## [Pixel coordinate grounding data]
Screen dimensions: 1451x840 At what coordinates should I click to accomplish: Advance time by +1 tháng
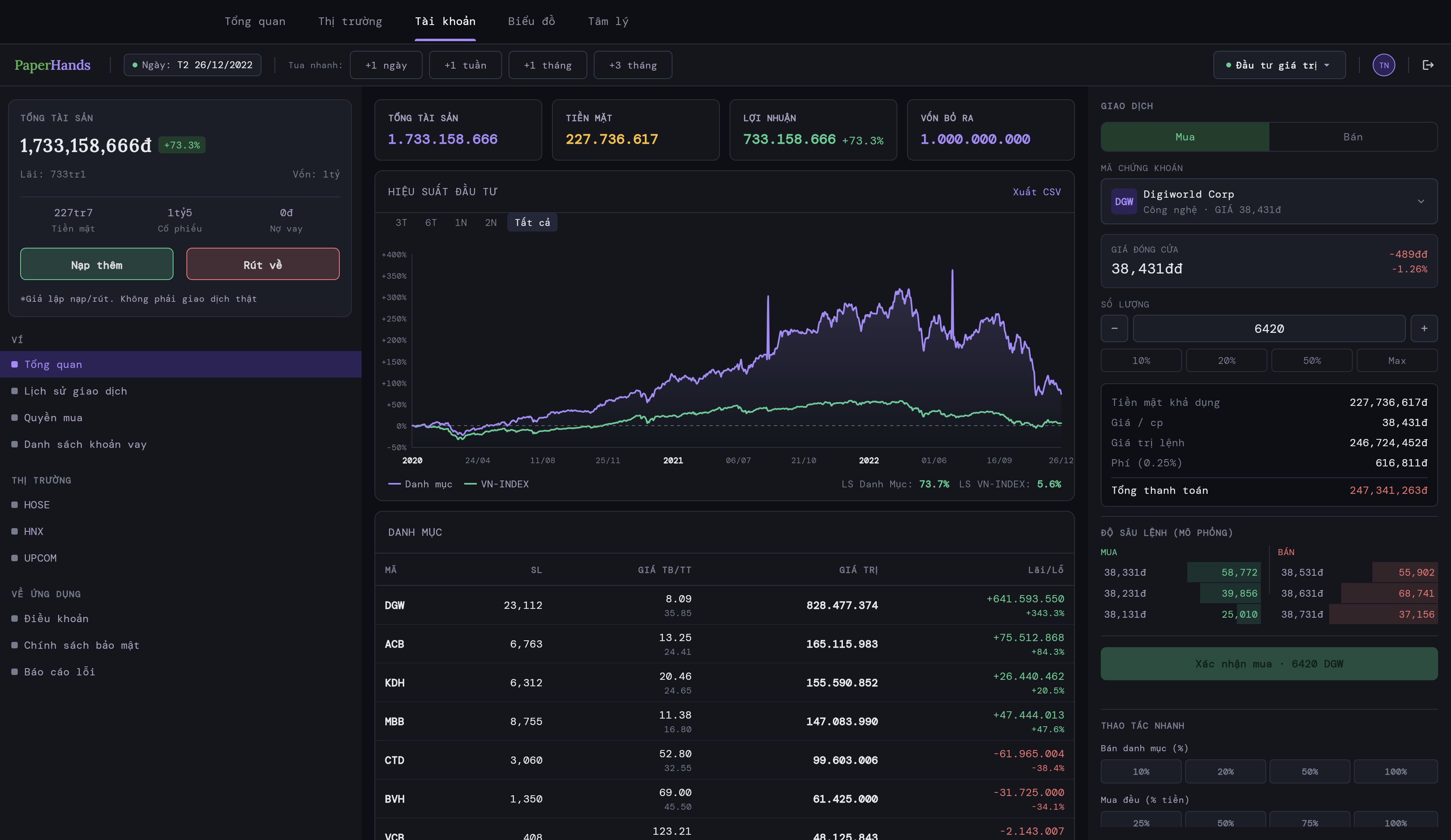[x=547, y=65]
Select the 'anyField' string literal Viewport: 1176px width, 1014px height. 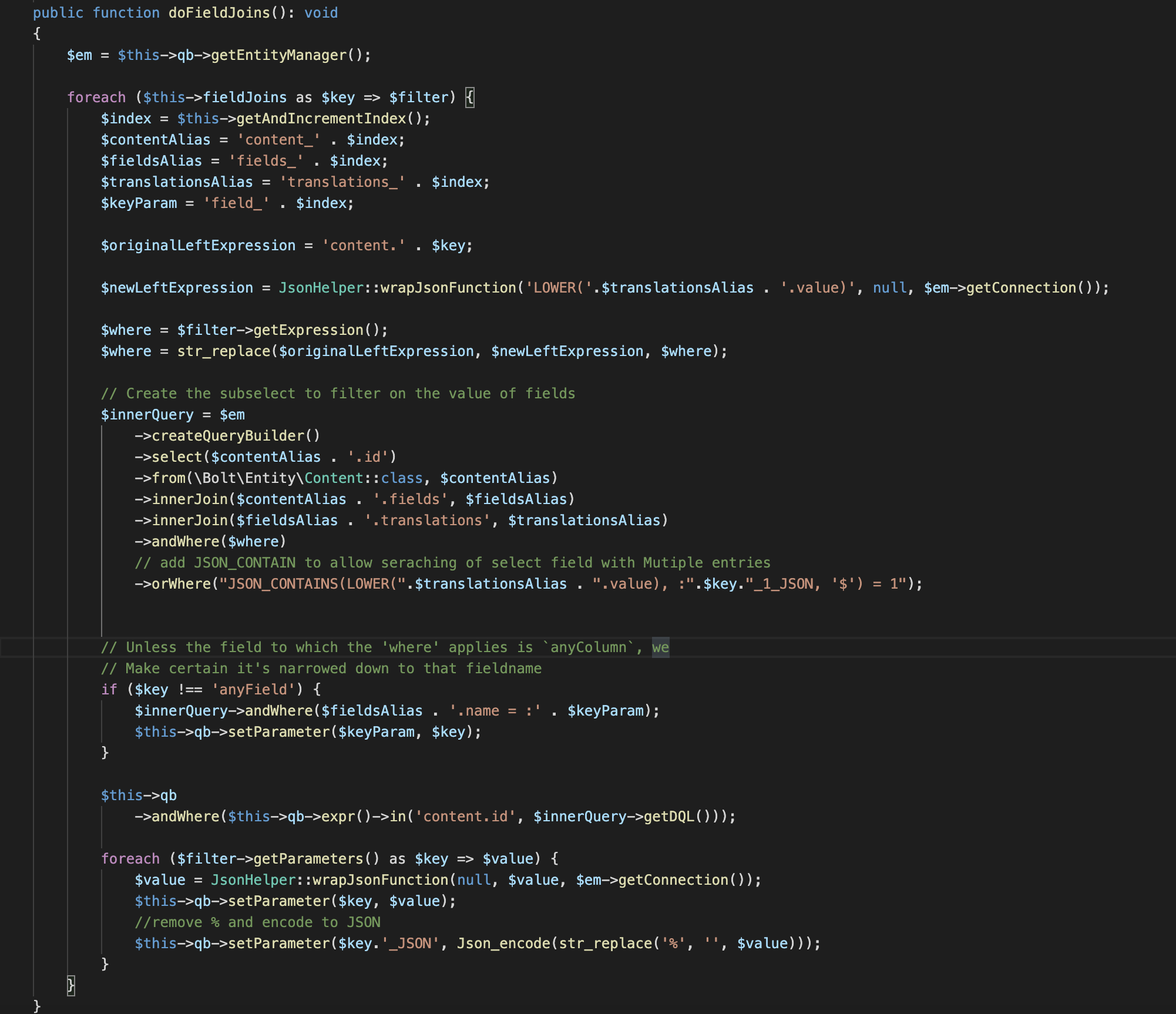(254, 689)
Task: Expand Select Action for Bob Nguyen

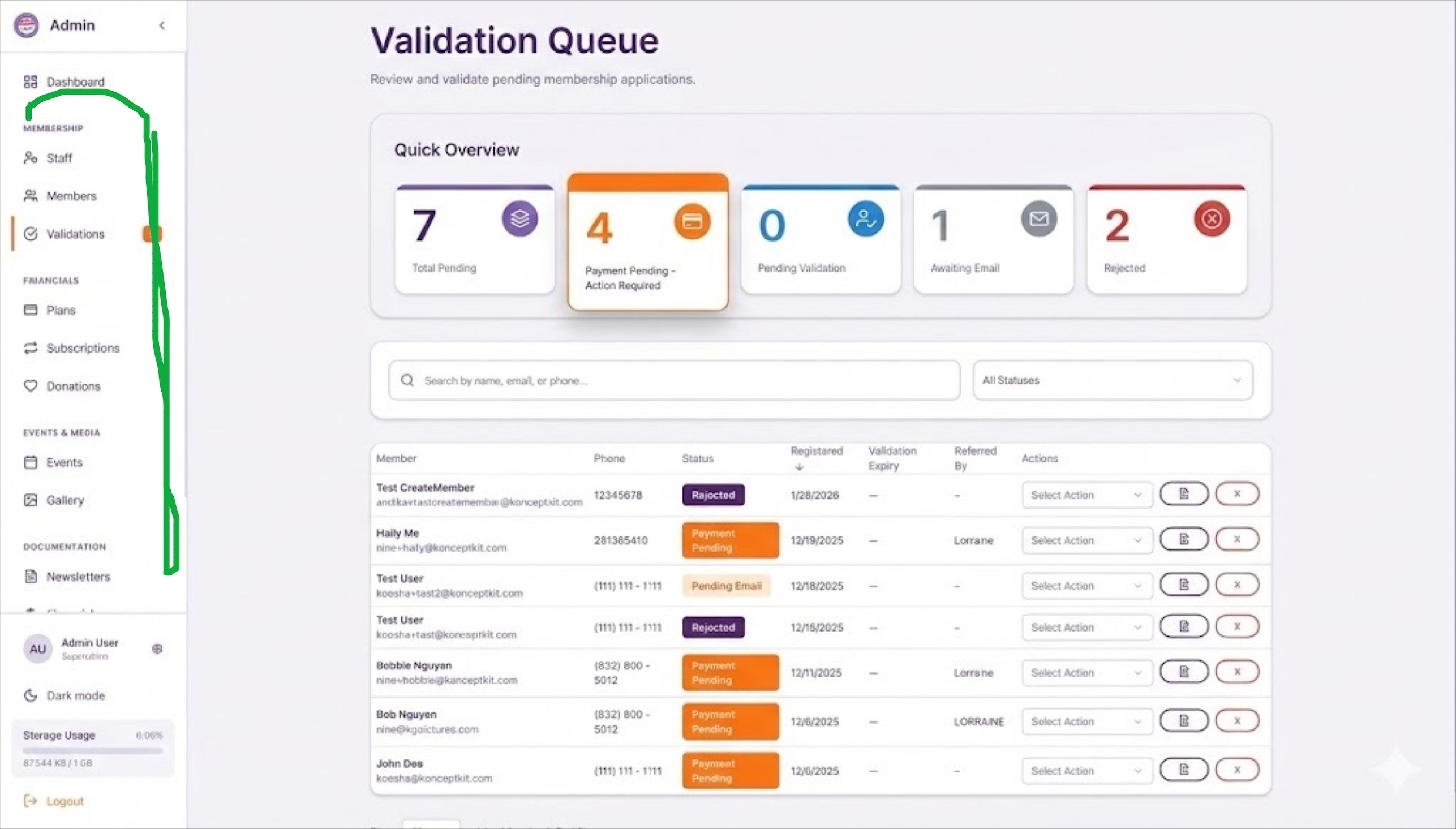Action: pyautogui.click(x=1086, y=721)
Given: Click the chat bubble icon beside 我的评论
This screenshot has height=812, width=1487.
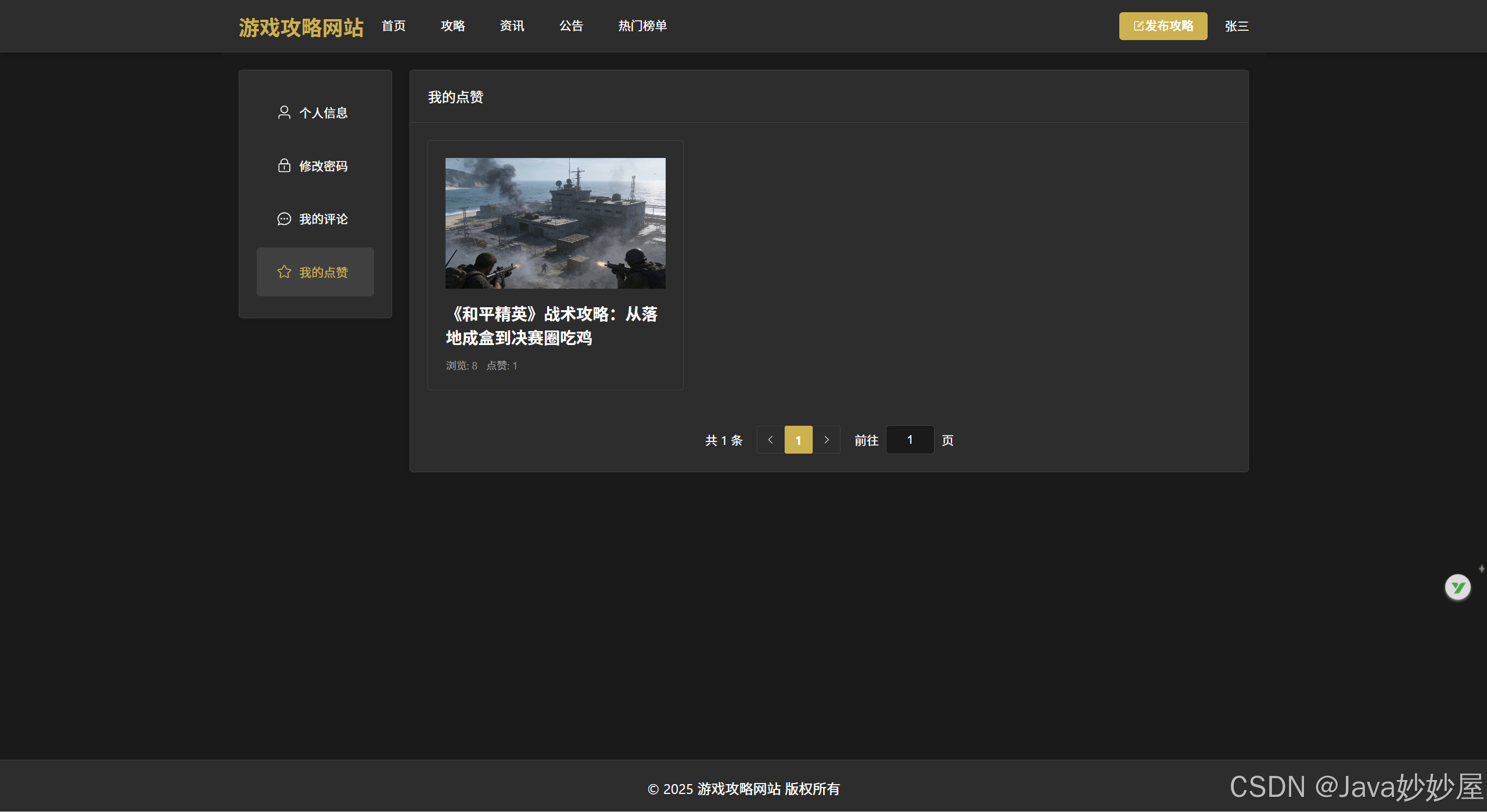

## [EXERCISE]
Could you set down nothing but the lines from the one containing "Given: Click the chat bubble icon beside 我的评论" through the last line of the records above, both ends included, exactly as given and free of pictures?

## [SOLVED PROBLEM]
Given: Click the chat bubble icon beside 我的评论
This screenshot has height=812, width=1487.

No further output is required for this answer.